• **WORK TO COMPLETE**
From the line containing "Focus the search box with 杭州搬家公司哪家好" through the last line of the entries below, transcribe each line exactly, excluding any picture.

MATERIAL FOR THE TASK START

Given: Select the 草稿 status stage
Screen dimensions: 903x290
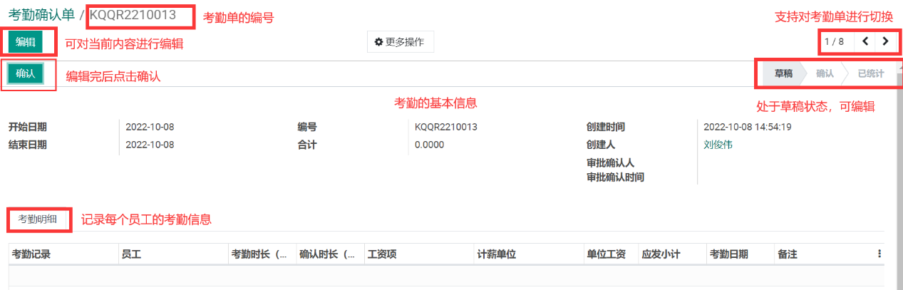Looking at the screenshot, I should 783,73.
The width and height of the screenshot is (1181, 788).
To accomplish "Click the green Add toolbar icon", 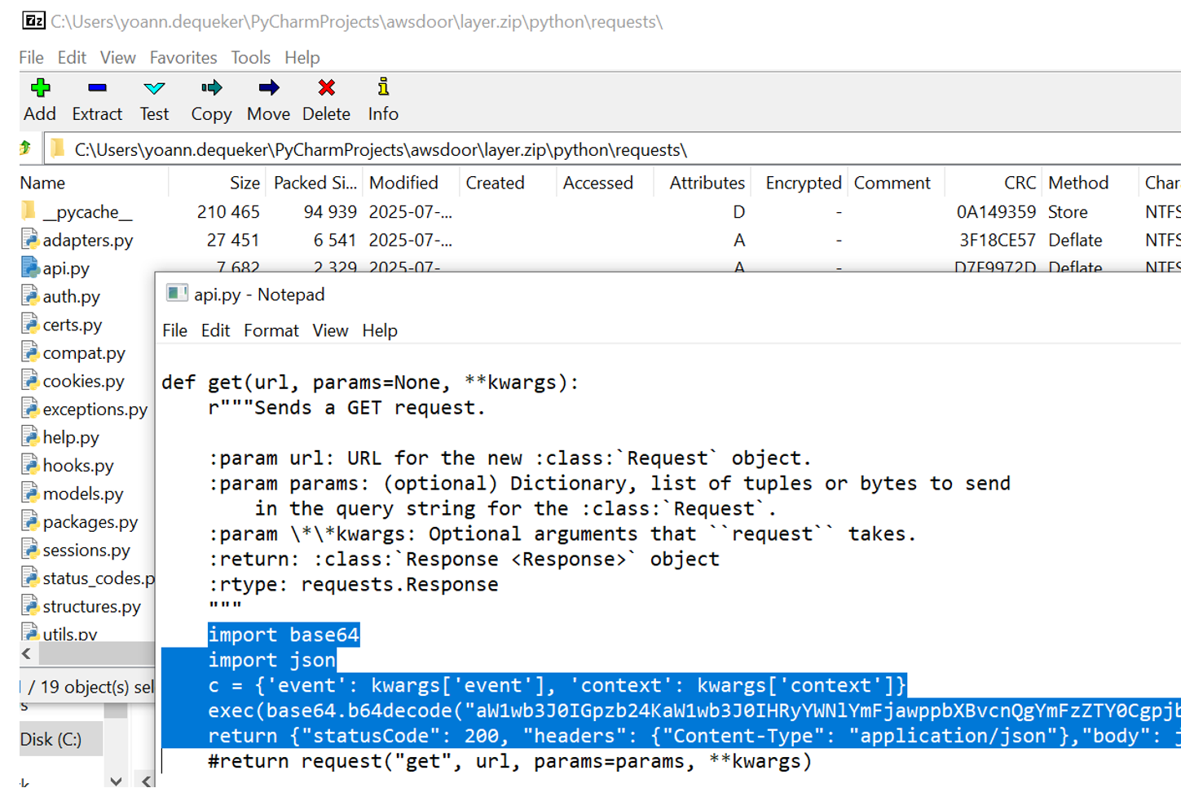I will (39, 88).
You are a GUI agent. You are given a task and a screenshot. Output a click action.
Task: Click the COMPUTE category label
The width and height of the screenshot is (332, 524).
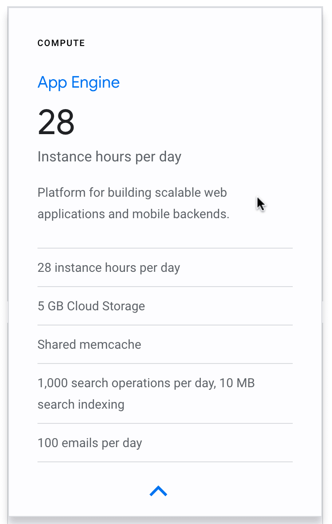(61, 43)
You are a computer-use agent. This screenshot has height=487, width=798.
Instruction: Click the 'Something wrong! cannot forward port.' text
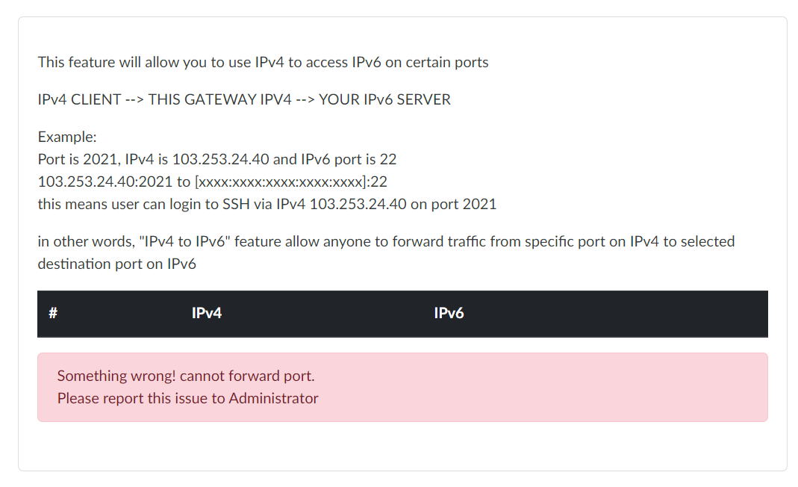[186, 376]
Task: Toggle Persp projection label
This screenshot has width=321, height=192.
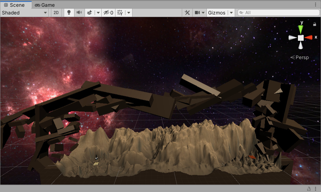Action: click(x=300, y=57)
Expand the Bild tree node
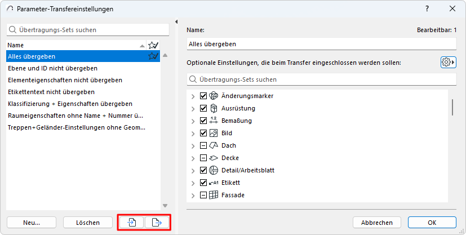 coord(193,133)
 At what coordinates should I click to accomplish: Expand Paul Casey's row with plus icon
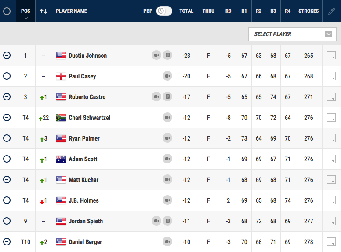coord(7,76)
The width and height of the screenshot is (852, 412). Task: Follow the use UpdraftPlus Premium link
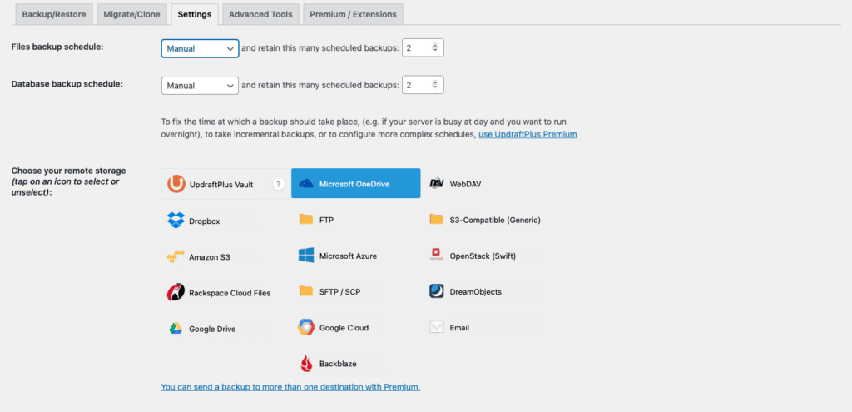click(x=528, y=134)
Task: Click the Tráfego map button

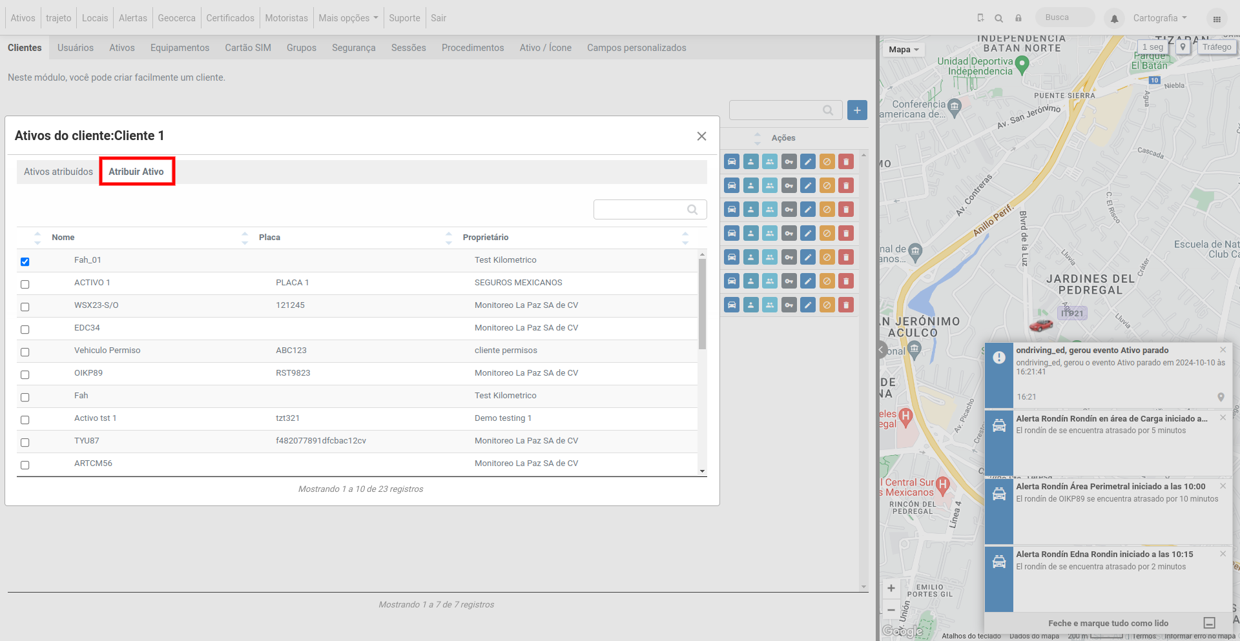Action: click(x=1216, y=47)
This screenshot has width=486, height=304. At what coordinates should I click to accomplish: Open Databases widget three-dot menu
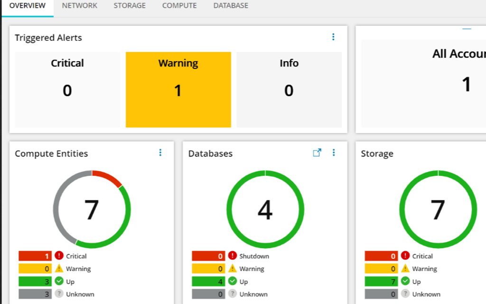tap(334, 152)
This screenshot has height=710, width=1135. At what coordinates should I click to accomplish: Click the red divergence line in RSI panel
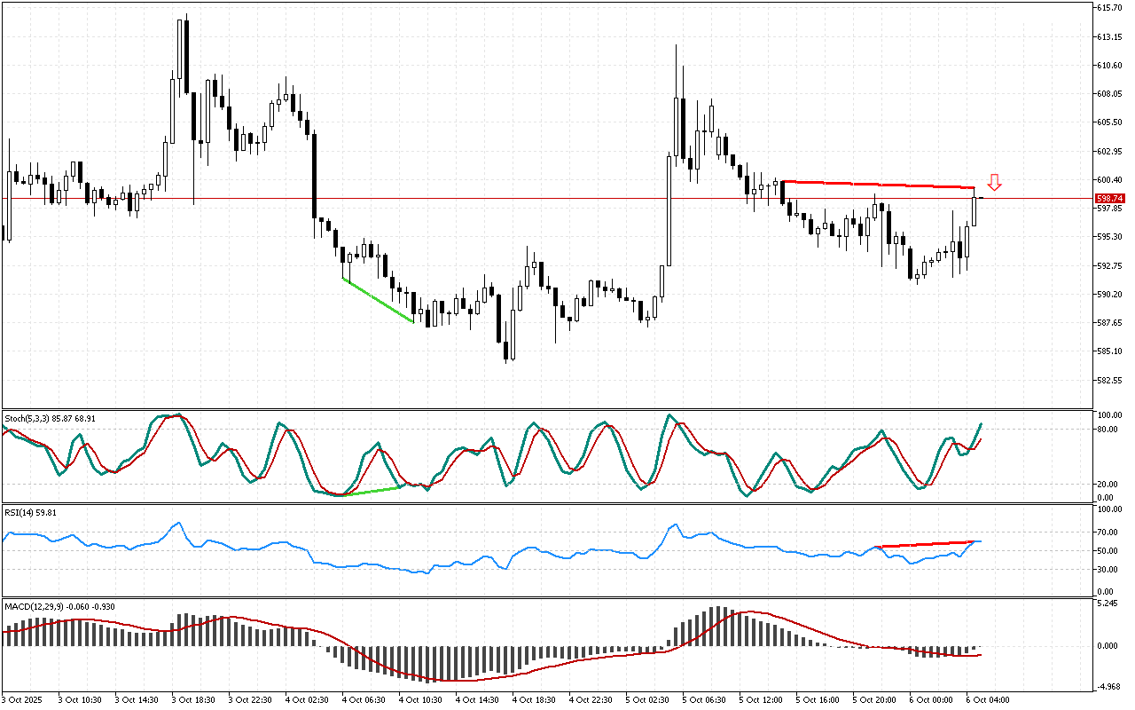point(922,544)
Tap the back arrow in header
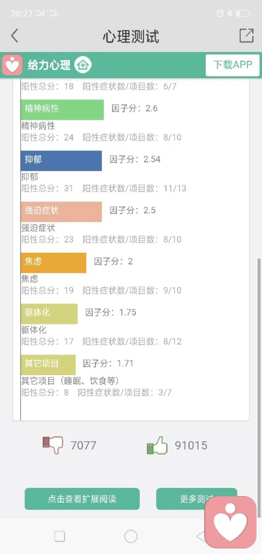The height and width of the screenshot is (554, 262). click(14, 36)
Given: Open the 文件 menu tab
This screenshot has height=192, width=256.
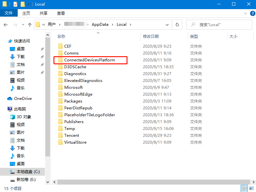Looking at the screenshot, I should pos(9,13).
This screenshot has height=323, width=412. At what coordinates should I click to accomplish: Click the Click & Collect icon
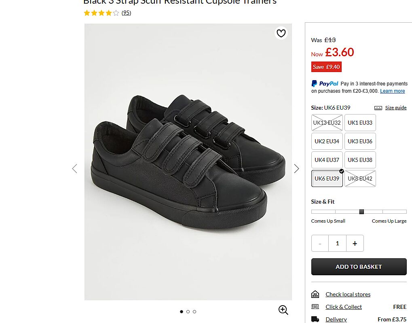315,307
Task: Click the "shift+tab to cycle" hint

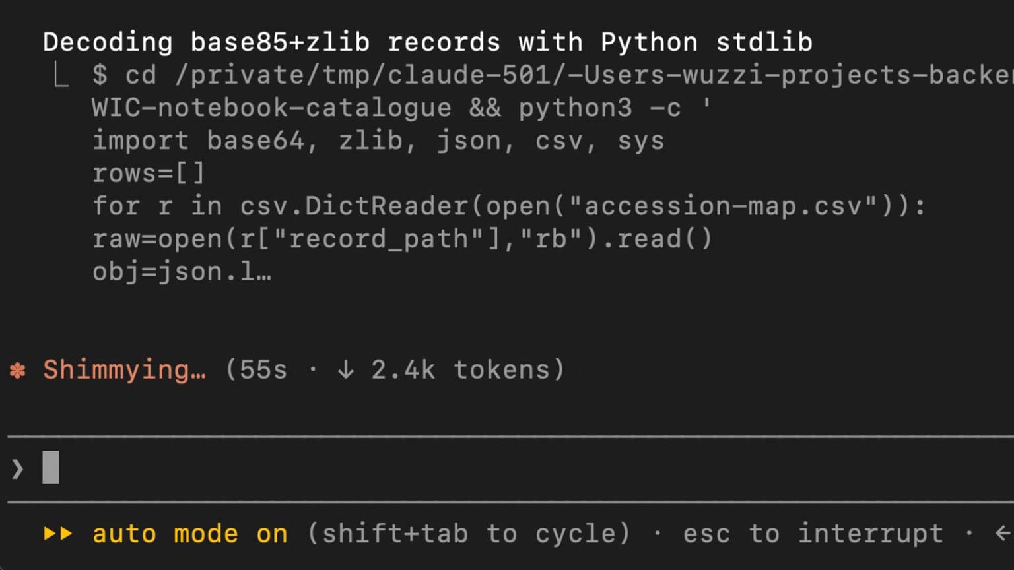Action: pos(469,533)
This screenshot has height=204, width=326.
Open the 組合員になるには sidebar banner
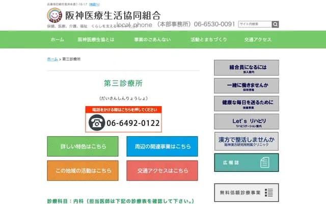tap(246, 68)
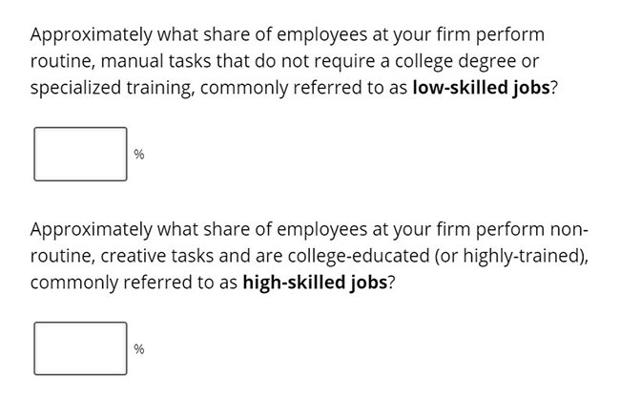Click the word 'Approximately' starting the first question

[91, 34]
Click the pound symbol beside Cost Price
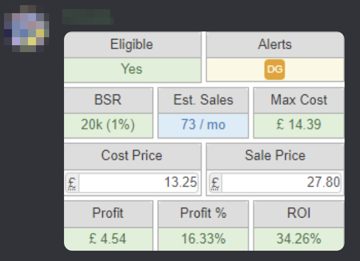The height and width of the screenshot is (261, 360). (x=72, y=183)
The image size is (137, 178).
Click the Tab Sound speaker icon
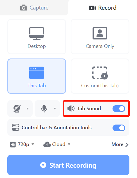pos(71,109)
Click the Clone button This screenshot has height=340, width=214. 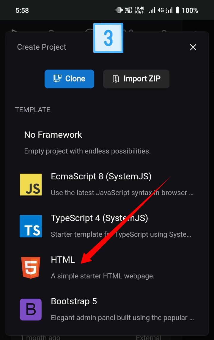(x=69, y=79)
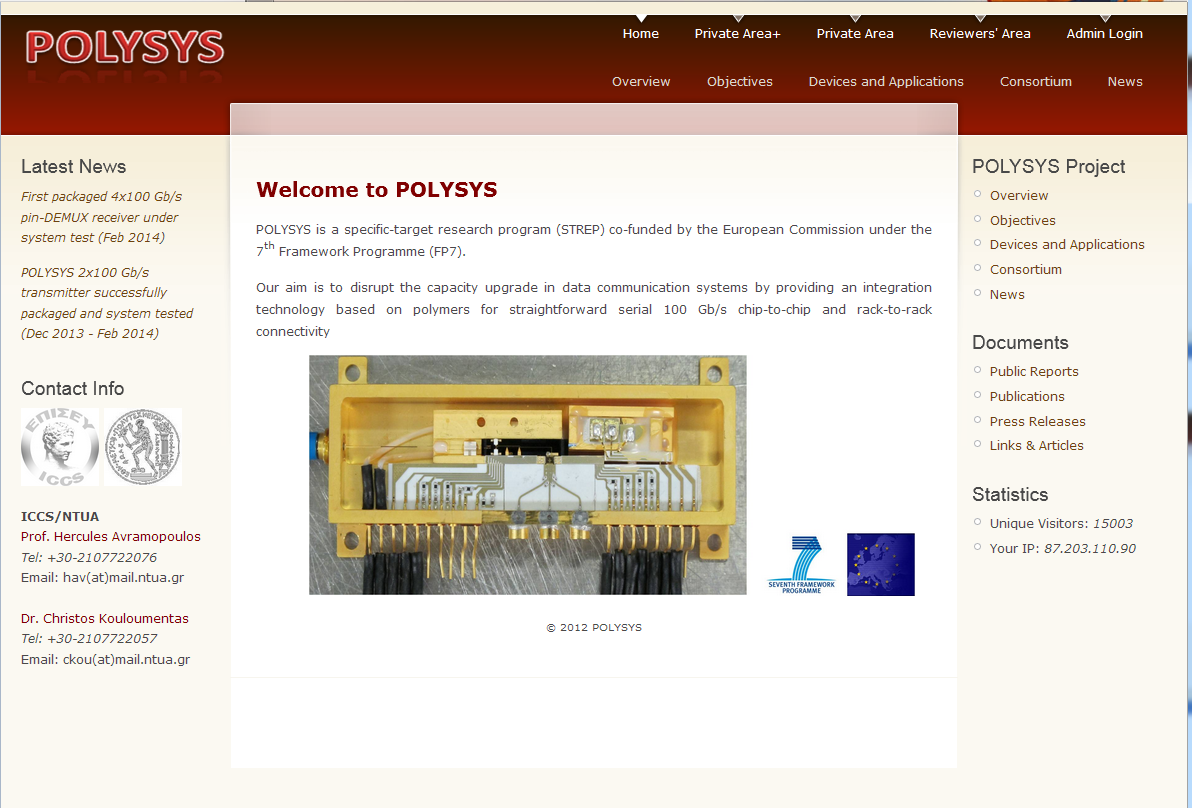The image size is (1192, 808).
Task: Expand the Reviewers' Area dropdown
Action: (979, 33)
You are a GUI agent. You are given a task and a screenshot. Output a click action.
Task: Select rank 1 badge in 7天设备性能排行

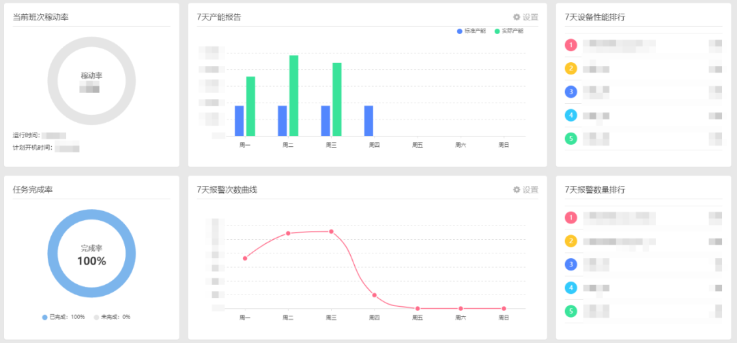tap(571, 45)
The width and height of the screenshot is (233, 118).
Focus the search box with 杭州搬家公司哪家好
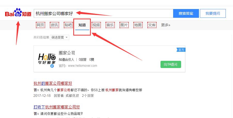tap(103, 13)
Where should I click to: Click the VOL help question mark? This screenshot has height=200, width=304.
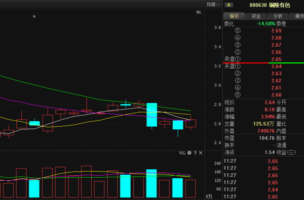pyautogui.click(x=195, y=153)
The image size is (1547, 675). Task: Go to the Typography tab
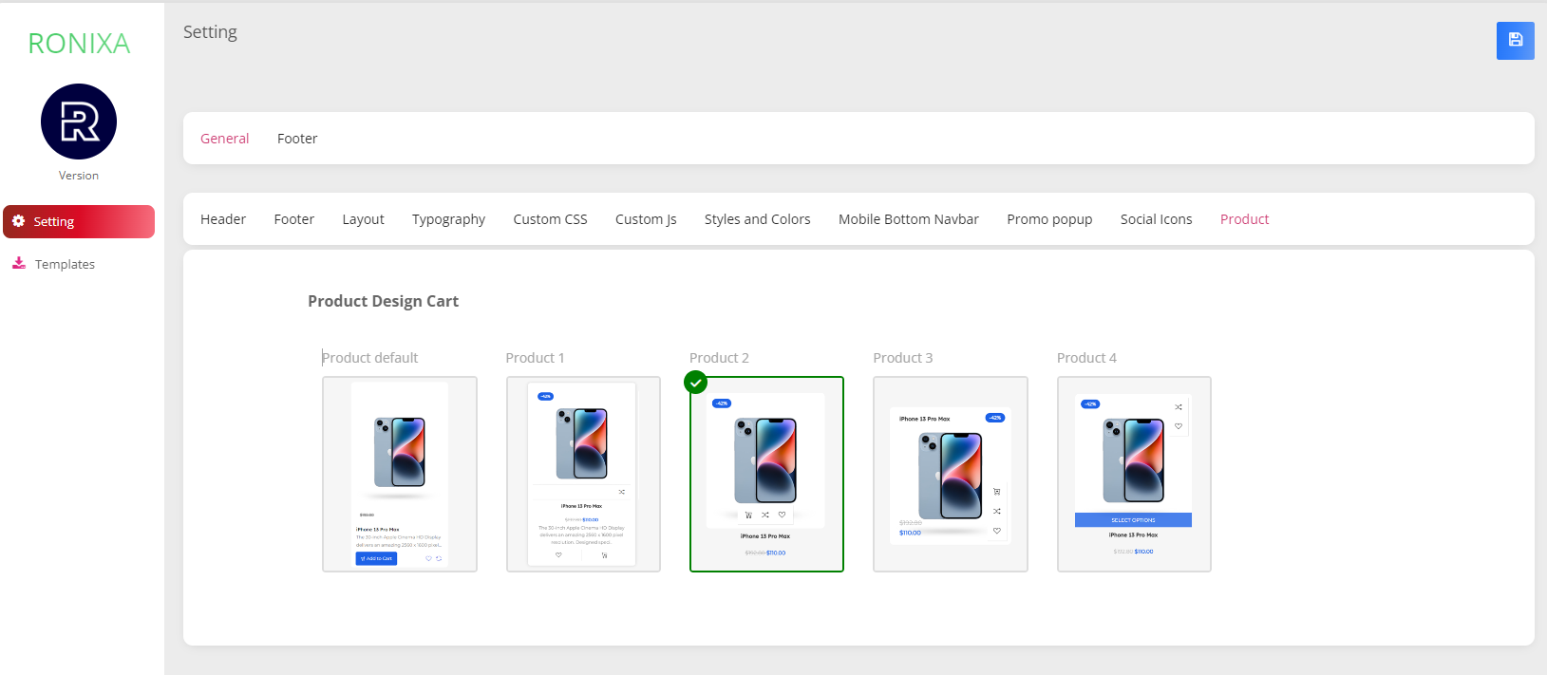tap(448, 219)
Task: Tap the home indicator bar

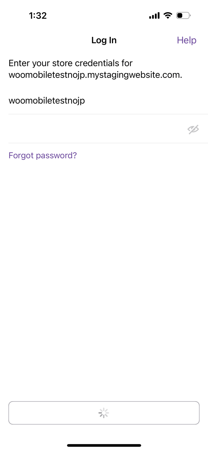Action: tap(104, 445)
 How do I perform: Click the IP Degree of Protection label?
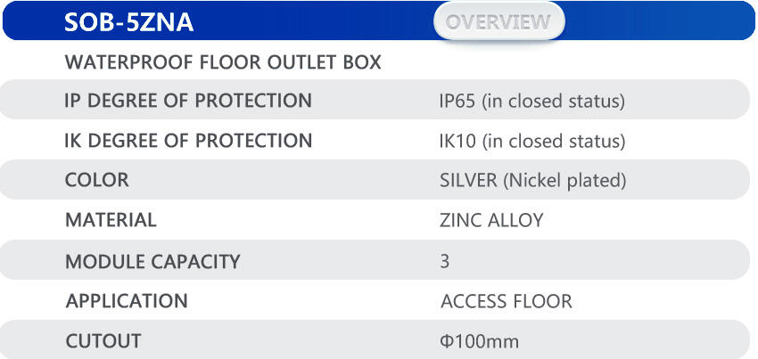188,101
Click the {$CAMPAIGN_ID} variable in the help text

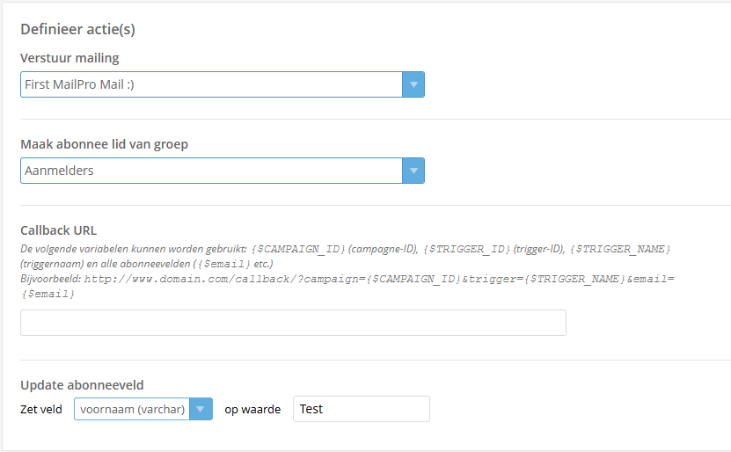point(296,250)
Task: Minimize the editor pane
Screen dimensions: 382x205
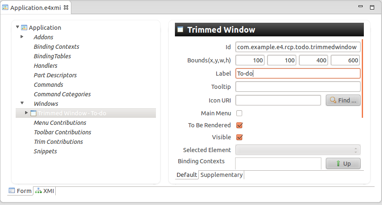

MATERIAL FOR THE TASK END

• **WRITTEN RESPONSE**
Focus the search box with 杭州搬家公司哪家好
tap(103, 13)
Where should I click to: Click the VOL help question mark? This screenshot has height=200, width=304.
pyautogui.click(x=195, y=153)
The image size is (1547, 675). Task: Go to the Typography tab
tap(448, 219)
Task: Tap the home indicator bar

Action: tap(104, 445)
 How do I perform: Click the IP Degree of Protection label?
188,101
Click the {$CAMPAIGN_ID} variable in the help text

point(296,250)
Task: Minimize the editor pane
Screen dimensions: 382x205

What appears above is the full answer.